■ **Given passage**:
* * *

Figure 6.5: A contour plot and a heat map of \(g(x_1,x_2)\)

Two perspective plots (views from different angles) are given in Figure 6.6.

par(mfrow=c(1,2)) # 2 in 1
persp(x1, x2, y, phi=30, theta=-5, shade=2, border=NA)
persp(x1, x2, y, phi=30, theta=75, shade=2, border=NA)

Figure 6.6: Perspective plots of \(g(x_1,x_2)\)

Remark.

As usual, depicting functions that are defined over high-dimensional (3D and higher) domains is… difficult. Usually 1D or 2D projections can give us some neat intuitions though.

6.2 Iterative Methods

6.2.1 Introduction

Many optimisation algorithms are built around the following scheme:

Starting from a random point, perform a walk, in each step deciding where to go based on the idea of where the location of the minimum might be.

Example.

Imagine we’re to cycle from Deakin University’s Burwood Campus to the CBD not knowing the route and with GPS disabled – we’ll have to ask many people along the way, but we’ll eventually (because most people are good) get to some CBD (say, in Perth).

More formally, we are interested in iterative algorithms that operate in a greedy-like manner:

  1. \(\mathbf{x}^{(0)}\) – initial guess (e.g., generated at random)

  2. for \(i=1,...,M\):

    1. \(\mathbf{x}^{(i)} = \mathbf{x}^{(i-1)}+\text{[guessed direction]}\)
    2. if \(|f(\mathbf{x}^{(i)})-f(\mathbf{x}^{(i-1)})| < \varepsilon\) break
  3. return \(\mathbf{x}^{(i)}\) as result

Note that there are two stopping criteria, based on:

  • \(M\) = maximum number of iterations,
  • \(\varepsilon\) = tolerance, e.g, \(10^{-8}\).

6.2.2 Example in R

R has a built-in function, optim(), that provides an implementation of (amongst others) the BFGS method (proposed by Broyden, Fletcher, Goldfarb and Shanno in 1970).

Remark.

* * *

■ **Record excerpts**:

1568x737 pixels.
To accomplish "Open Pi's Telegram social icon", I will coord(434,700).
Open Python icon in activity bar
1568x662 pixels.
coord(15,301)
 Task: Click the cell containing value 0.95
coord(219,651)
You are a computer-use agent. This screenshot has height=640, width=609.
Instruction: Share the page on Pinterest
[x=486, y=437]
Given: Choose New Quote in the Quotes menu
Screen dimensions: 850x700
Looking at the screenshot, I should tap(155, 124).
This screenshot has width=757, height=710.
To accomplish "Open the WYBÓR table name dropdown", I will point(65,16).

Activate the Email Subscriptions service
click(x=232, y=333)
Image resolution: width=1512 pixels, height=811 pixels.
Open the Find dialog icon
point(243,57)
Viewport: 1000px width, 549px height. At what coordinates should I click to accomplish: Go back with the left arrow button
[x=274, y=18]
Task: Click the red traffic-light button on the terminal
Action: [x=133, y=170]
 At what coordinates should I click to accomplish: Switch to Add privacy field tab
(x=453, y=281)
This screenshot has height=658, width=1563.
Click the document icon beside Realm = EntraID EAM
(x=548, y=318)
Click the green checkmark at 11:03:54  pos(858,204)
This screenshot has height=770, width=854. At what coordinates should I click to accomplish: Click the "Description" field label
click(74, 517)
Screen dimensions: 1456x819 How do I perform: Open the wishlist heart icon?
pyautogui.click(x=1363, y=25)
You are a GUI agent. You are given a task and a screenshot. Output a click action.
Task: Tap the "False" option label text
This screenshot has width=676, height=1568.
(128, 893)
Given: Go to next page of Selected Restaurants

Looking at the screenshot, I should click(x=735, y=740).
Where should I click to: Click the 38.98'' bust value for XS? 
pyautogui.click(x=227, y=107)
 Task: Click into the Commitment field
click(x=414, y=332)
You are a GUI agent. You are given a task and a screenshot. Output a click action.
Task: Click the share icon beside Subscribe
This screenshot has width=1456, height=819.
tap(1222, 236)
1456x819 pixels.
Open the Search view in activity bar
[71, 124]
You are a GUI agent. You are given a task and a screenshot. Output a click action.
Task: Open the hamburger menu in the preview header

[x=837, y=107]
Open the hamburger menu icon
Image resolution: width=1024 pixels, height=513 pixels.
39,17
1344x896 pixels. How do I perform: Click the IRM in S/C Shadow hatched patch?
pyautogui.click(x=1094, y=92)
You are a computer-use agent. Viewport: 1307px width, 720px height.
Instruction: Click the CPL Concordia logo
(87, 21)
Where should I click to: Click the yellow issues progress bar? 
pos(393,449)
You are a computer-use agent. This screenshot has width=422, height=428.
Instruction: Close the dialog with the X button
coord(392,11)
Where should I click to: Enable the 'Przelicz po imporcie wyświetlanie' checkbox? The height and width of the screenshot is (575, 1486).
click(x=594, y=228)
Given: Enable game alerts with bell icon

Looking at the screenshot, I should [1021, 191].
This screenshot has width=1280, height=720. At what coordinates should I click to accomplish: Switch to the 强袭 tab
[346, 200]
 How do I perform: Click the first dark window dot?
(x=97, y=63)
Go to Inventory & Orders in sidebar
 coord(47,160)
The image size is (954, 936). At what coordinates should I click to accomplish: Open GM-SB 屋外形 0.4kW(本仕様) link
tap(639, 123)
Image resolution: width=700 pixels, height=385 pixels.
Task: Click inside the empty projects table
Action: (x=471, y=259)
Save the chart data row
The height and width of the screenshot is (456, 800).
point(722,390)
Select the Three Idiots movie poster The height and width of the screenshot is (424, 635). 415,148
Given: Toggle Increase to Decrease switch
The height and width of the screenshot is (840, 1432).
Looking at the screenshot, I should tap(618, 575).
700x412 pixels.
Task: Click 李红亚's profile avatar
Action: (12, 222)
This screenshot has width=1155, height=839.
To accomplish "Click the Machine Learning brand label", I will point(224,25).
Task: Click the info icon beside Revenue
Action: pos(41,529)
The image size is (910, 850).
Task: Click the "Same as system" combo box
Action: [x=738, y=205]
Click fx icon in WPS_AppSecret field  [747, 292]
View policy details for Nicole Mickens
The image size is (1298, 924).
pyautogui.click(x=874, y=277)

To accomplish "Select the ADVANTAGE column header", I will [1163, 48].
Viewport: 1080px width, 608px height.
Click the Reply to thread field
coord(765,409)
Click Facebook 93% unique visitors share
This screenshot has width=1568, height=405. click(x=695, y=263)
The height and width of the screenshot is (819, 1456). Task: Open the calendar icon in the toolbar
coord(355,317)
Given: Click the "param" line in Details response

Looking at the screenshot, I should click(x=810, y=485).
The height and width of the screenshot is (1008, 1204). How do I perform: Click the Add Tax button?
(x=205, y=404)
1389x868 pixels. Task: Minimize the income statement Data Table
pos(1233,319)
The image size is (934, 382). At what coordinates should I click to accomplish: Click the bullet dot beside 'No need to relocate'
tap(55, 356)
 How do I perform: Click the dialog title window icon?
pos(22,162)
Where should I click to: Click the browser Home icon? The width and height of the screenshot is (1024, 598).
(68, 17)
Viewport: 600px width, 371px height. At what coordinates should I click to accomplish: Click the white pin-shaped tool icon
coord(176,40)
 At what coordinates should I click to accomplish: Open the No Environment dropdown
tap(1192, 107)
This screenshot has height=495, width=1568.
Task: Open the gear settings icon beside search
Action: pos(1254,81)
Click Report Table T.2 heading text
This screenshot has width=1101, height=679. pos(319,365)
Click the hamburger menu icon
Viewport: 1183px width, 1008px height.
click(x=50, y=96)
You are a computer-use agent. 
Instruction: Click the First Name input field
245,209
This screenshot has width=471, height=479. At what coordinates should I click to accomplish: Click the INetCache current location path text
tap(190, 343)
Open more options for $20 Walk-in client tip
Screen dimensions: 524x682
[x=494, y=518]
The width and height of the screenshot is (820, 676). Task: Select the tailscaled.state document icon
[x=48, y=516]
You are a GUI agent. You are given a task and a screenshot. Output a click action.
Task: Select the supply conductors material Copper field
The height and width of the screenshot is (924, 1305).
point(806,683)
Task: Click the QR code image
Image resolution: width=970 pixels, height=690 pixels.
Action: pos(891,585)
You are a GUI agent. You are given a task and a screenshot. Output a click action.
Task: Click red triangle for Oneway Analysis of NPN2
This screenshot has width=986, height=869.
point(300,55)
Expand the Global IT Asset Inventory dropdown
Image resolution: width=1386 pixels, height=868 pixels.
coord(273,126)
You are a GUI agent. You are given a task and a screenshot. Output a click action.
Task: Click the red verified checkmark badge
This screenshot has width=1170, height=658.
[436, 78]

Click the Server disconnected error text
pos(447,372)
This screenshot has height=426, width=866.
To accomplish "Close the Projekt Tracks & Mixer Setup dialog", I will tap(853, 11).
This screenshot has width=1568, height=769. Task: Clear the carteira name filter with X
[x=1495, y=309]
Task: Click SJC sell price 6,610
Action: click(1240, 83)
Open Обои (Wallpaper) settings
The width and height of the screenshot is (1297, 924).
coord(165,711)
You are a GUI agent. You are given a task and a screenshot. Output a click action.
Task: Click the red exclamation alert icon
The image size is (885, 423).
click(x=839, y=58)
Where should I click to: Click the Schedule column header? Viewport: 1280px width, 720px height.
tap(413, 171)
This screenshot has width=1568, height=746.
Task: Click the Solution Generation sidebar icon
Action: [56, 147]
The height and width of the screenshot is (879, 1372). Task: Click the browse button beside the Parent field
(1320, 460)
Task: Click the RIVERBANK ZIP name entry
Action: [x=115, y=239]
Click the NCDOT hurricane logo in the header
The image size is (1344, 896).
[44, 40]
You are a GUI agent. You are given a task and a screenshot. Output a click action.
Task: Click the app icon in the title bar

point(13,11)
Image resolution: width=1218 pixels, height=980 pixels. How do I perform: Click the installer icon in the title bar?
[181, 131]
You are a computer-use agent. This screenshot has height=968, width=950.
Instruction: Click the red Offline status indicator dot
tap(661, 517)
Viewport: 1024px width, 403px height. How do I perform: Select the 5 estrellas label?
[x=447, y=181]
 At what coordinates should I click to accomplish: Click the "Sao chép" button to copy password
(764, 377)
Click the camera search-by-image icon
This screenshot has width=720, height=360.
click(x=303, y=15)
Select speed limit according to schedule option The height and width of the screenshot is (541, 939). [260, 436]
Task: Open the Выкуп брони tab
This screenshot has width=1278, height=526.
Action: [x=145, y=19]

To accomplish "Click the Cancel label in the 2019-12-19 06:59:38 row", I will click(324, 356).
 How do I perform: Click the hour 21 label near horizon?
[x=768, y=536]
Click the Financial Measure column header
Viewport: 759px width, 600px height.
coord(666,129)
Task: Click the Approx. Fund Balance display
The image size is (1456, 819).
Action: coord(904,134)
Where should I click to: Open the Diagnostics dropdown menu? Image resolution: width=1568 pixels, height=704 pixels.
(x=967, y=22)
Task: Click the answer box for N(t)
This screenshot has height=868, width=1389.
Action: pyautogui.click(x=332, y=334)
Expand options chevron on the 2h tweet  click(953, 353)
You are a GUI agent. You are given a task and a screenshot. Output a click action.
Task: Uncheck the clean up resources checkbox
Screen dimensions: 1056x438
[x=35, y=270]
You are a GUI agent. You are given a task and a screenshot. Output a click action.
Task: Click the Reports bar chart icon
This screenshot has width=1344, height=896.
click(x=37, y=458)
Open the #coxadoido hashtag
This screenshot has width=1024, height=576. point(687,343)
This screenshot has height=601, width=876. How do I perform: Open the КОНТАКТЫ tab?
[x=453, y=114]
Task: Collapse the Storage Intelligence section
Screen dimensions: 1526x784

* * *

■ **To be done**: Please repeat the part of the iterative optimization passage above between "6.2.1 Introduction" and "minimum might be.", inclusive.

■ **Solved problem**:
6.2.1 Introduction

Many optimisation algorithms are built around the following scheme:

Starting from a random point, perform a walk, in each step deciding where to go based on the idea of where the location of the minimum might be.